My daily driver is Dodge Ram 3500 dually; truly a Goliath machine. I regularly pass one horse Amish buggies. We’re on the same road. I wave to them. They wave to me. We have no enmity.

Say it again; the biggest truck you can buy (non-commercial) and a buggy from 1830 already share the road.

I’m a rural guy, I pass all sorts of weird shit on the road; like farm tractors and combines. Combines are enormous! It’s no big deal to us. ATVs and snowmobiles zoom around in the ditches adjacent to the roads. We don’t care. It wouldn’t be weird to pass a combine, an ATV, and a horse drawn buggy on the same road.

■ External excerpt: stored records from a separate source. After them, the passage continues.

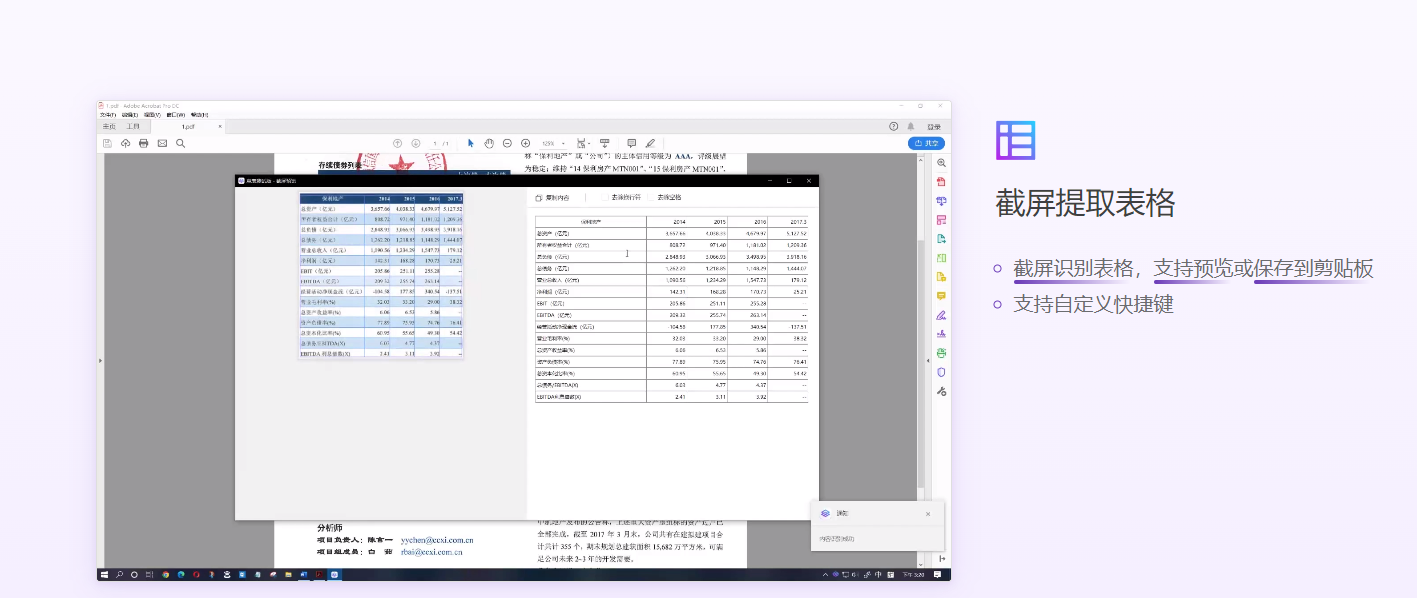Zoom out the PDF with the minus icon
Image resolution: width=1417 pixels, height=598 pixels.
[507, 142]
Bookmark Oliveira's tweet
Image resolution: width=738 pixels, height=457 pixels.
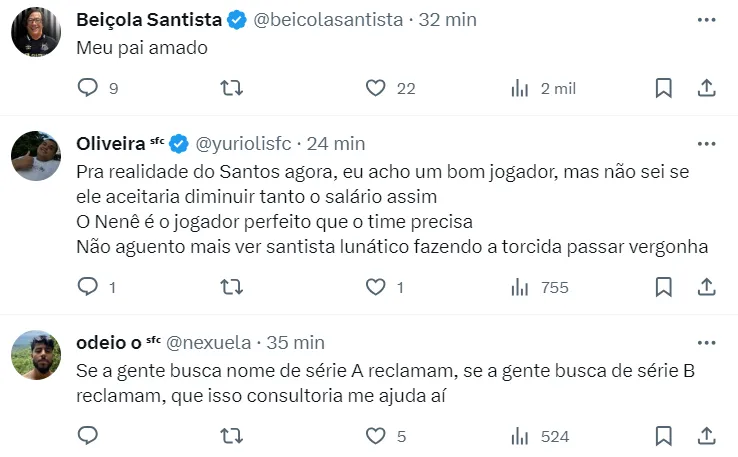pos(663,287)
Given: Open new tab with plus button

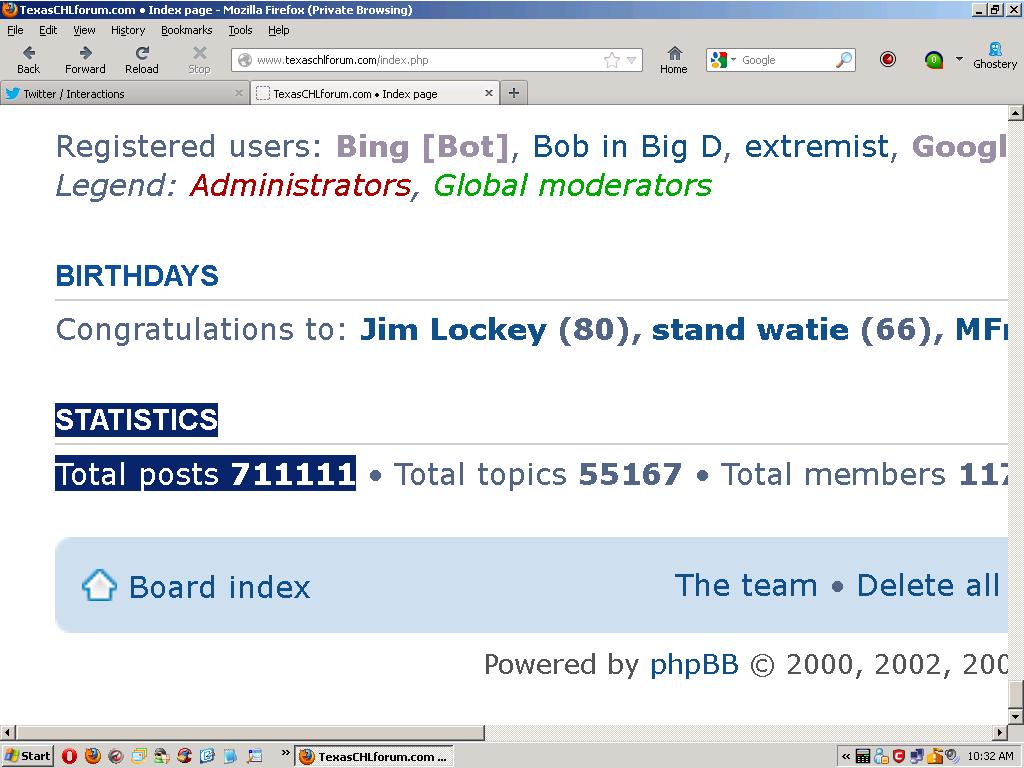Looking at the screenshot, I should pyautogui.click(x=514, y=93).
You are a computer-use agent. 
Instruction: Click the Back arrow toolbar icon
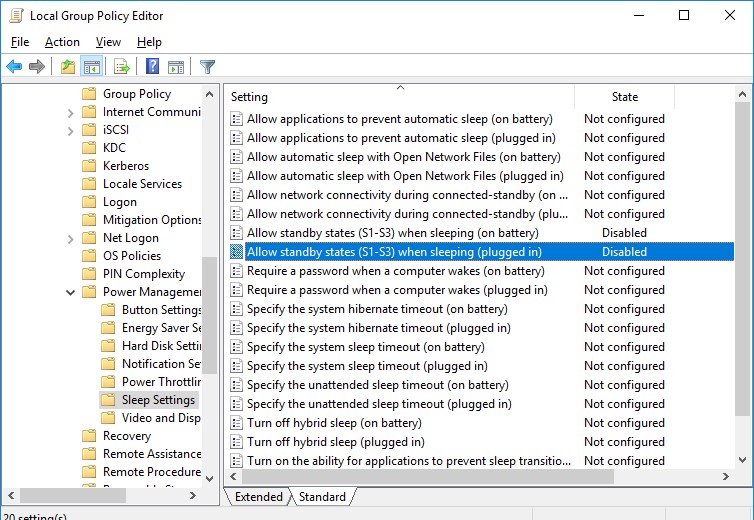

It’s not the same in a city. A horse and buggy clopping down the Strip in Las Vegas would wreak havoc! Imagine a tracked tractor pulling a big ass planter. Imagine the planter towing a bulk tank of anhydrous ammonia. Imagine the farmer’s kid following up that rolling assemblage with a side by side to get Dad back home. All of this driving right over the shit the horse just left! I’ve already seen that. Rural places can and have tolerated diverse machines forever.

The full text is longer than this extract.